Except that it isn't. Crimea was seized with little bloodshed and came under total Russian control.
To varying degrees, all four of the regions now being annexed are still partially in Ukrainian hands. Together they make up 15% of Ukrainian sovereign territory.
The two eastern regions have been partly held by Russian-backed separatists since 2014, but after seven months of war only 60% of Donetsk can be claimed by Russia, and Luhansk is at the centre of a major Ukrainian offensive. Russian forces could be within hours of losing the strategically significant town of Lyman.
Zaporizhzhia's regional capital is very firmly Ukrainian-run, although in reach of Russian missiles, and Ukrainian forces are only a few miles from the city of Kherson.
How can you annex four regions you don't even control? Whatever the answer, Russia's leader has clearly been in a hurry to do so, announcing the self-styled referendums with barely any notice.
In his annexation speech, President Putin called on Ukraine to cease fire and return to talks, but he was clear there would be no return of occupied territory to Ukraine. Much of his speech was a diatribe against the West.
Kremlin spokesman Dmitry Peskov said on Friday that any strike on annexed territory would be regarded as an act of aggression.
That is not yet clear. Even Mr Peskov was unable to define where Russia would draw its new borders in occupied southern Ukraine. However, he said Russia would treat all of the Donetsk region as part of Russia. As for those parts not under occupation, he said those would have to be "liberated".
"It provides a diversion for the Russian people and the Russian state," says Paul Stronski of the Carnegie Endowment for International Peace, who believes little will change in practice.
Before the February invasion, Russia recognised the entirety of the two eastern regions as independent "people's republics" and now Moscow will define them as Russian territory. Vladimir Putin did the same with the two southern regions, ahead of his ceremony in the ornate St George's Hall in the Grand Kremlin Palace.

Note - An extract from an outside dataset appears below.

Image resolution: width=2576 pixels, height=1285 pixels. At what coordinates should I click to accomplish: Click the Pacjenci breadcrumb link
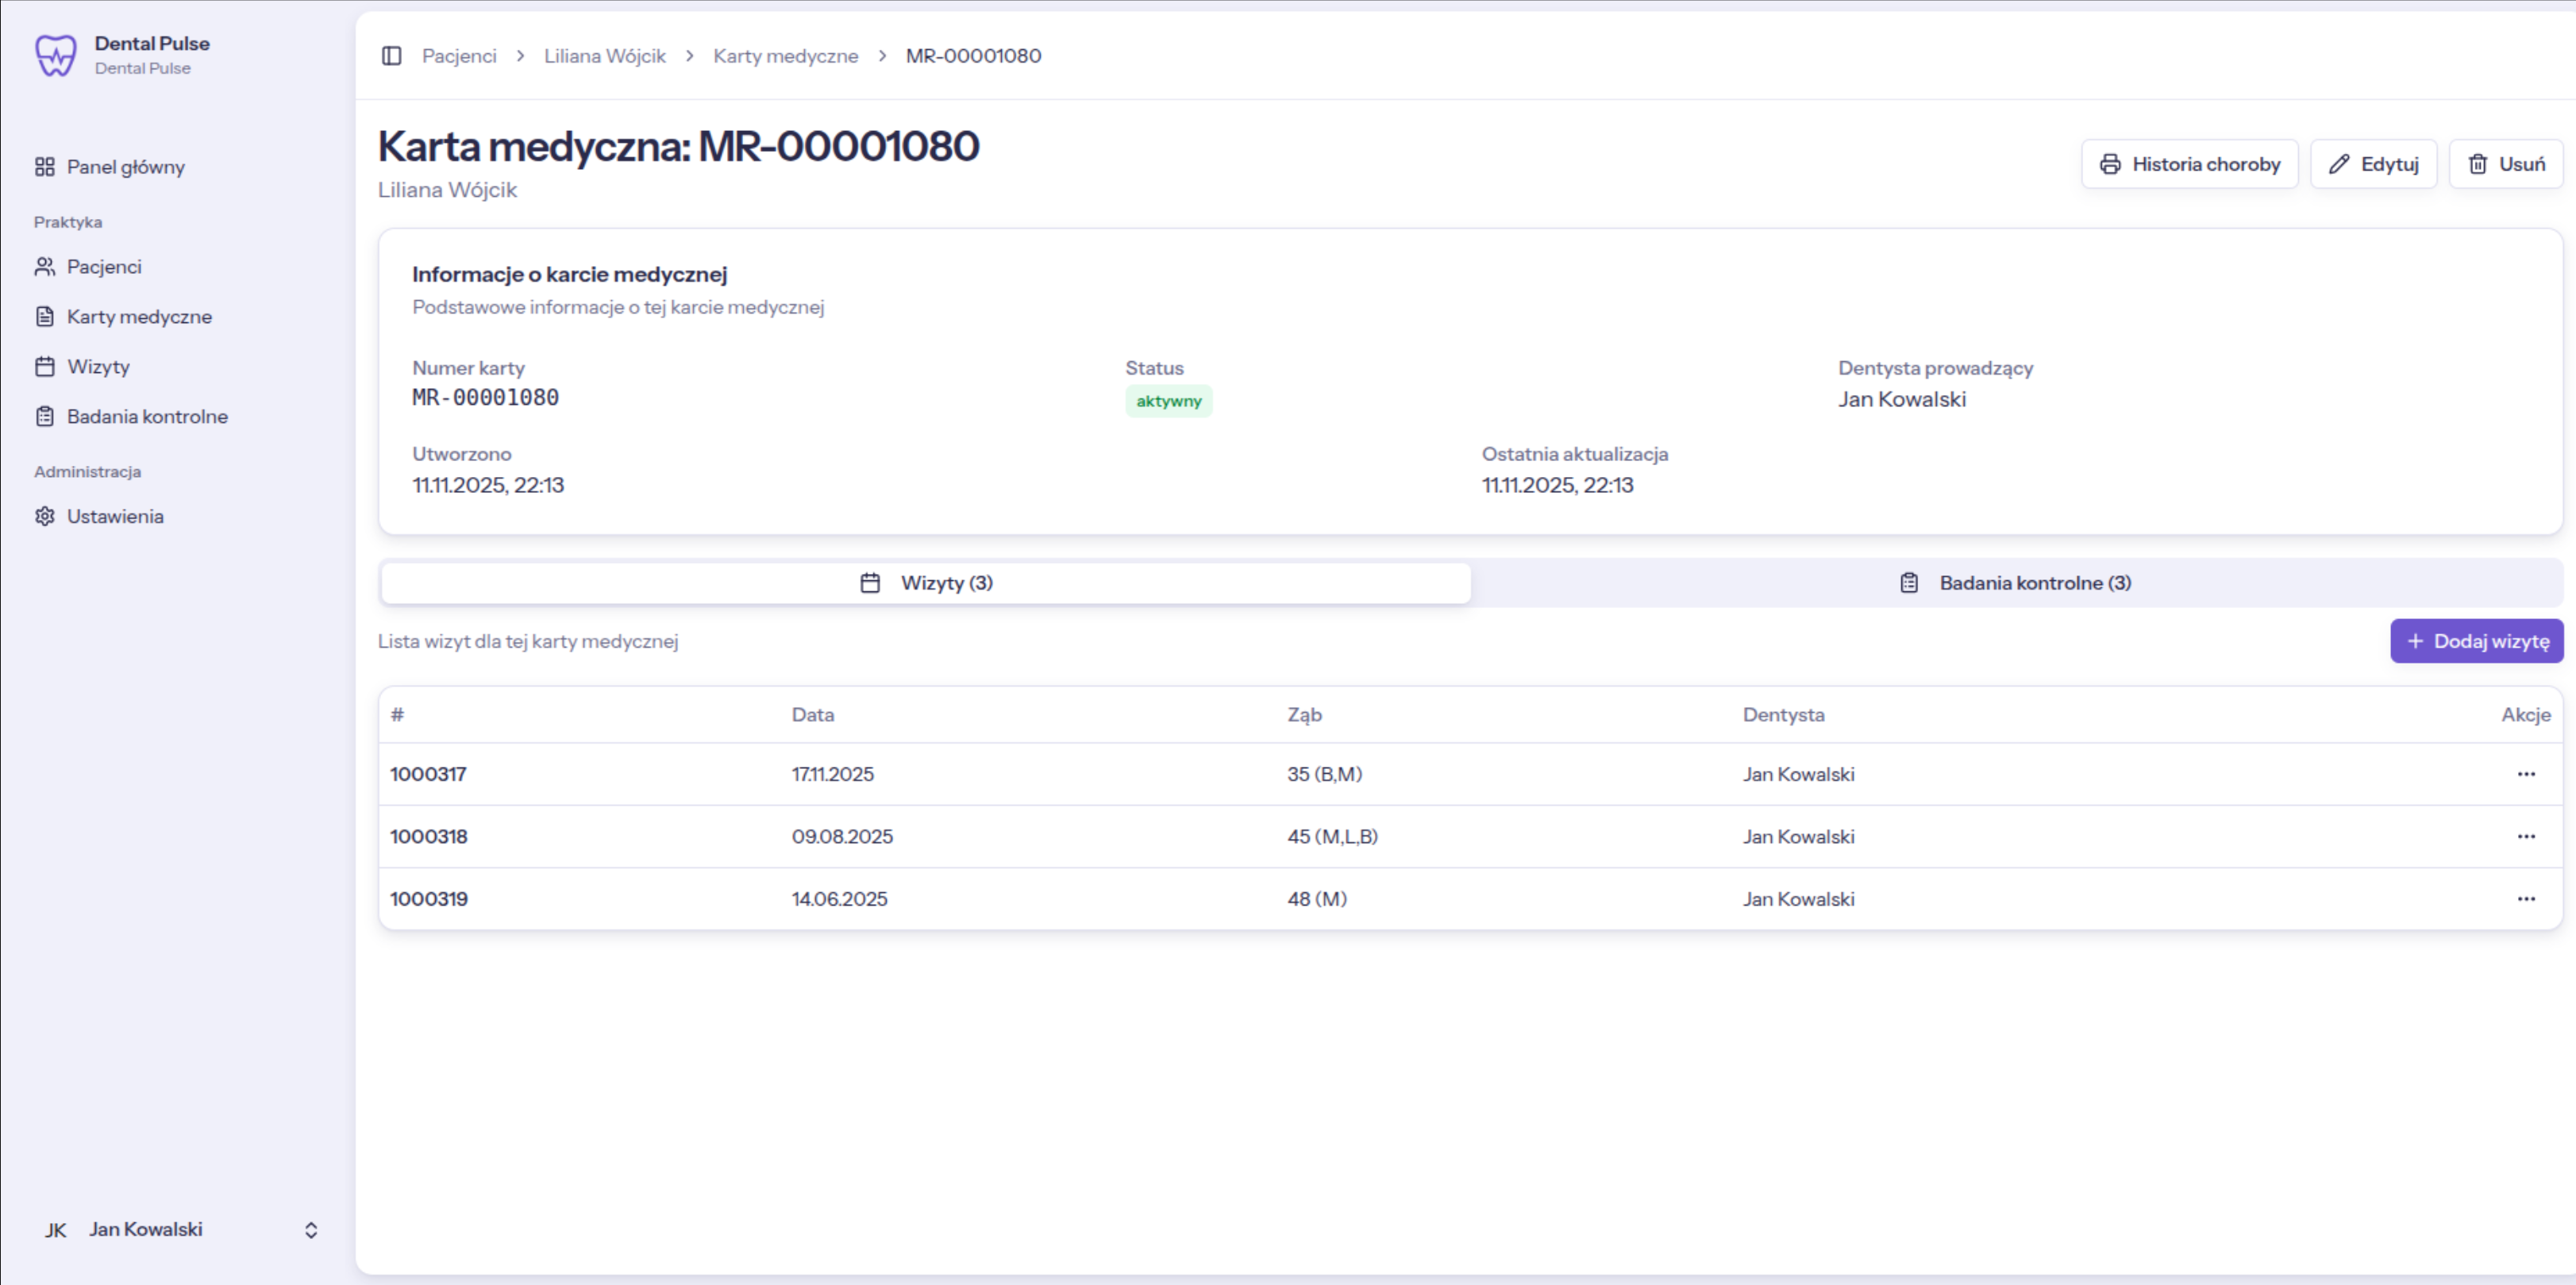coord(459,56)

Having signed away Ukrainian sovereignty, he will submit the annexation treaties to the two houses of Russia's parliament and address it next week, before his 70th birthday next Friday. It can then be enshrined in Russia's constitution.
At this point Russia will enter into a new phase of existence, says exiled political commentator Ekaterina Shulman, becoming a "state with a delegitimised border". It will include fragments that are not just unrecognised by any other state or international organisation but also have no centralised administration, she argues.
President Volodymyr Zelensky has hit back at Russia's annexation moves by seeking accelerated membership of Nato.
That is a marked change from the start of the war, when he announced he would stop pushing for membership of the 30-strong Western defensive alliance because of Nato's concern about confrontation with Russia. He knows, however, that he will have to persuade every member state to agree, and Turkey for one is unlikely to.
He has also made clear that annexation will not bring the Kremlin what it hopes for: "Ukraine cannot and will not put up with any attempts by Russia to seize any part of our land."
Nobody really knows what is now in the Russian leader's mindset, but his anti-Western rhetoric has reached a new level. Clearly he wants the West to understand that Moscow views attacks on occupied regions of Ukraine as attacks on Russia itself.
But how big an escalation is this on the battlefield and beyond?
President Putin has already threatened to use every means at his disposal to protect Russian territory, including nuclear weapons. "This is not a bluff," he said. And his defence minister says Russia is fighting the West even more than Ukraine.
Ukraine's leader has dismissed the nuclear threat as a "constant narrative of Russian officials and propagandists". And Paul Stronski believes Russia's "destabilising rhetoric" is aimed at deterring the West, even though the West appears resolved to push back on it.
On Friday, Kremlin spokesman Dmitry Peskov said recent commentary on nuclear escalation was irresponsible: "We urge everyone to conduct themselves responsibly."